----- Text section -----
Our economic one card trick is soft touch regulation for Foreign Direct Investment. FDI has very specific requirements, Taxation is a minor factor, labour is the big cost. In order to get talent, they need access to 1 million people within 30 minutes.

I’ve heard that ”1 million people within 30 minutes” equation before, It seems to be part of the paraphernalia of the Foreign-Direct-Investment circus. Personally I’ve no idea whether it’s a fundamental truth, or a piece of fluff, . . . but I suspect it’s a piece of fluff.

Ok, we know there are location criteria, investment thresholds. Your average, planet-devouring, global corporation probably does indeed have a check list, with tick-boxes on it, when it comes to stick a pin in the map for it’s new squillion dollar techno-facility, but are we sure that this is the same check list we want to use to guide our spatial planning, to guide our urban development?

Do we really want to try and out-do Mombai, by trying to re-inventing the Pale as an east-coast conurbation, a ‘city-region’ planned around a population meter, and a global investment model that will probably have changed long before we’ve concreted over the last acre of Meath.

The vision of the future that the Skehan/Sirr Plan provided, by all accounts, did rock the political boat last year, but ironically not because it proposed a radical alternative vision for the future development of this island, but because it let the cat out of the bag and told people exactly what we’ll end up with if we continue on the path we’re on.
-----
Directions:
a. In the commentary on foreign direct investment and spatial planning, what do investors need access to in order to get talent?
b. Swap "talent" for "skilled staff" in the commentary on foreign direct investment, and write out the passage from "Our economic one" to "piece of fluff." with that change.
c. Write the next part of the commentary on foreign direct investment and spatial planning, starting after its final sentence.
The material is not needed for any task.
----- Supplied information -----
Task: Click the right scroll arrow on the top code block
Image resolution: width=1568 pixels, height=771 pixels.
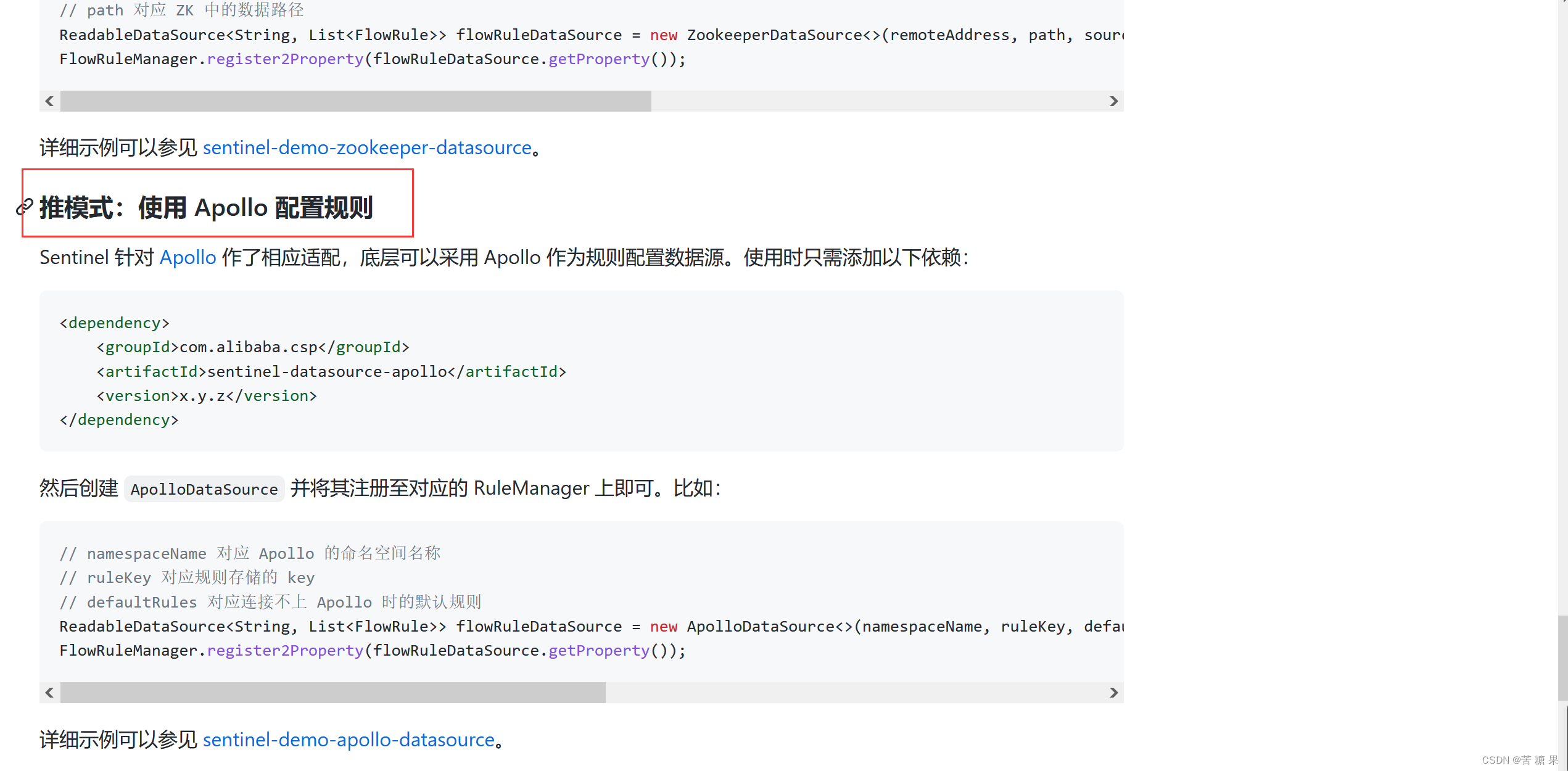Action: point(1113,101)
-----
Answers to each task:
a. They need access to 1 million people within 30 minutes.

b.
Our economic one card trick is soft touch regulation for Foreign Direct Investment. FDI has very specific requirements, Taxation is a minor factor, labour is the big cost. In order to get skilled staff, they need access to 1 million people within 30 minutes.

I’ve heard that ”1 million people within 30 minutes” equation before, It seems to be part of the paraphernalia of the Foreign-Direct-Investment circus. Personally I’ve no idea whether it’s a fundamental truth, or a piece of fluff, . . . but I suspect it’s a piece of fluff.

c.
We just can’t afford to fudge this issue, we either drift towards an east-coast conurbation, with or without a veneer of planning, or we put down a serious marker that we’re going to address urban sprawl, once and for all, and pursue a new vision of compact and distinct urban centres served by high speed transportation and information connections.

@keating wrote:

Quality of life is a big attractor for talent and a good education system for the kids of these high paid professionals is a major attraction. Our cities lack the cultural and lifestyle attractions of our compeditor cities. We have never had the conversation of what type of city we want. A creative dynamic city, because our system of governance inhibits vision.

Good points keating. I sense that DCC are working on the vision thing, but the attempts to home in on a vision are being diluted by this ‘city region’ notion lurking in the background, and an unwillingness to really deal with the discipline that will be necessary if we want to deliver on the ‘compact city’ idea.